==== Extrait à lire ====

« Image(s), imaginaire(s) et réalité(s) de la bibliothèque » – 2/2
Université de Lorraine (Nancy) – 21 et 22 octobre 2014
La seconde journée du colloque fût découpée en deux grands axes. Le premier, bibliothèques et auteurs : un lien matériel et idéel, traitait de l’importance de la bibliothèque dans le geste créateur de l’auteur puis des ambiguïtés et des limites de la bibliothèque pour certains écrivains. Le second axe, lire et travailler en bibliothèque : figures de chercheurs et de bibliophiles, questionnait quant à lui les problématiques d’innovation et de modernité ainsi que les figures de lecteurs et de bibliophiles en biblio-quêtes.
Dans sa présentation « Heiner Müller ou l’homme-bibliothèque », Bruno Dupont (université de Liège) nous présente un auteur pour qui la bibliothèque est fondamentale. En effet, celle-ci est présente dans son éducation culturelle et sexuelle. Ce sont ses lectures qui vont le construire. Pour lui, la bibliothèque est l’antithèse de la barbarie, il va même jusqu’à érotiser cette dernière. Par la suite, cette appropriation des livres va se ressentir dans l’œuvre de Müller où l’intertextualité occupe une part très importante. On note près de vingt pour cent de citations dans sa dernière pièce. Enfin, il semble que la bibliothèque, pour cet auteur, apparaisse comme un apparat. Il pose en effet devant celle-ci lors de ses différentes interviews, entretenant l’iconographie de l’intellectuel posant devant ses livres, items matérialisant en quelque sorte son savoir.
Clément Fradin (université de Nantes), lors de son exposé « La bibliothèque en langue allemande de Paul Celan. Réflexions sur une pratique auctoriale de la lecture », évoque lui aussi l’importance pour Celan de sa bibliothèque. Il débute sa constitution en acquérant les ouvrages de l’écrivain allemand Jean Paul dans des éditions de bibliophiles, soulignant ainsi l’importance de l’objet livre. Durant cette période, l’auteur s’adonne à une grande pratique de l’annotation, passant donc de l’imprimé à l’écrit. C’est l’importance de ce geste annotateur pour la recherche en littérature que Clément Fradin a notamment voulu souligner.

==== Lignes ====

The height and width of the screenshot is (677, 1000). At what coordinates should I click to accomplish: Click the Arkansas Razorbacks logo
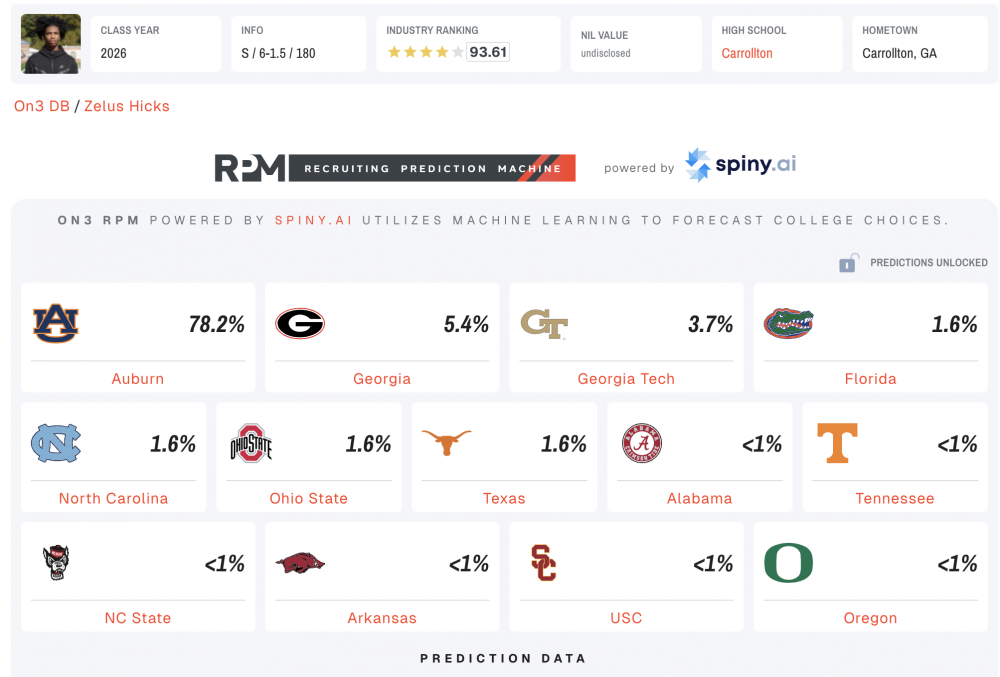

====
==== Lignes ====

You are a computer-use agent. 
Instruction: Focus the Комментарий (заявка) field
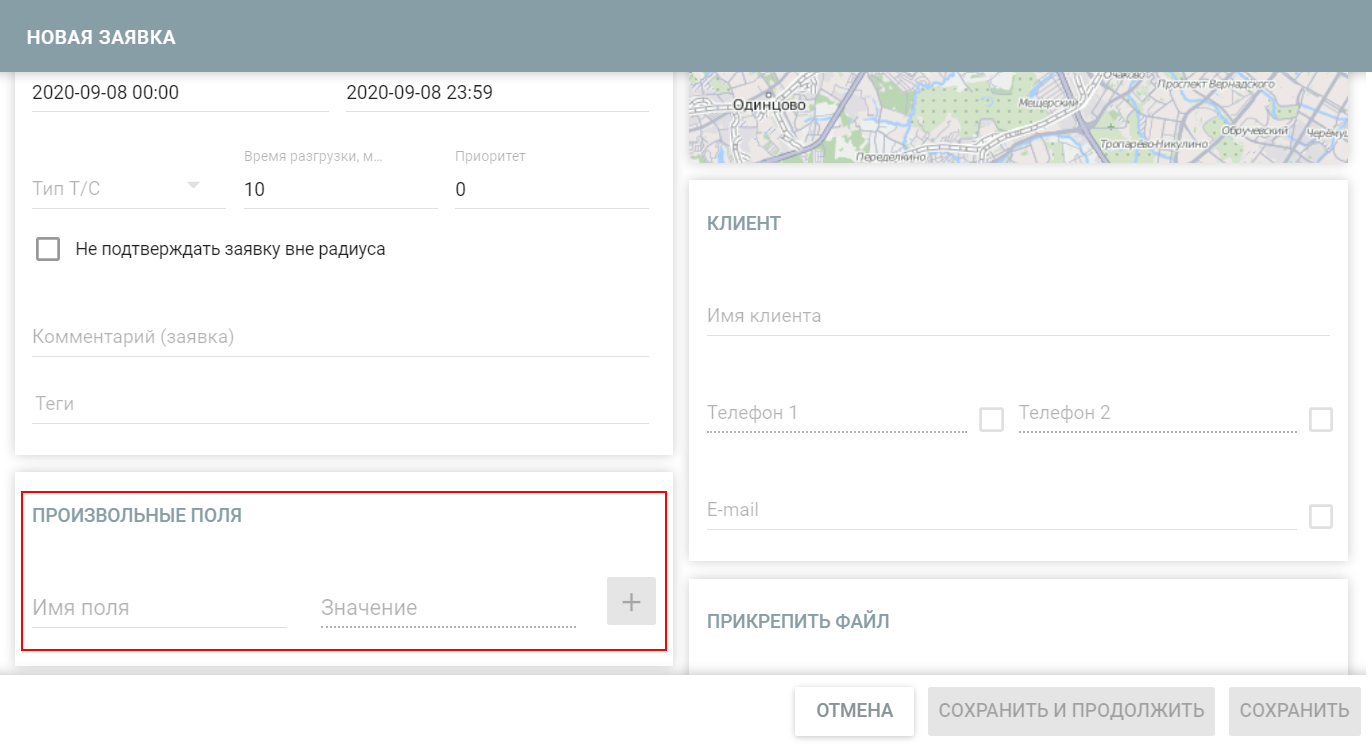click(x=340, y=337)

====
==== Lignes ====

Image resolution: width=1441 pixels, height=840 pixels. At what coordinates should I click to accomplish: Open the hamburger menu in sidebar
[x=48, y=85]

====

▶ _Travail à faire_
A. Relevez toutes les personnes nommées dans le compte rendu du colloque.
B. Citez à l'identique les lignes placées après le compte rendu, de la ligne contenant « Image resolution: width=1441 » jusqu'à la ligne contenant « [x=48, y=85] », celle-ci comprise.

▶ _Corrigé_
A.
- Heiner Müller
- Bruno Dupont
- Clément Fradin
- Paul Celan
- Jean Paul

B.
Image resolution: width=1441 pixels, height=840 pixels. At what coordinates should I click to accomplish: Open the hamburger menu in sidebar
[x=48, y=85]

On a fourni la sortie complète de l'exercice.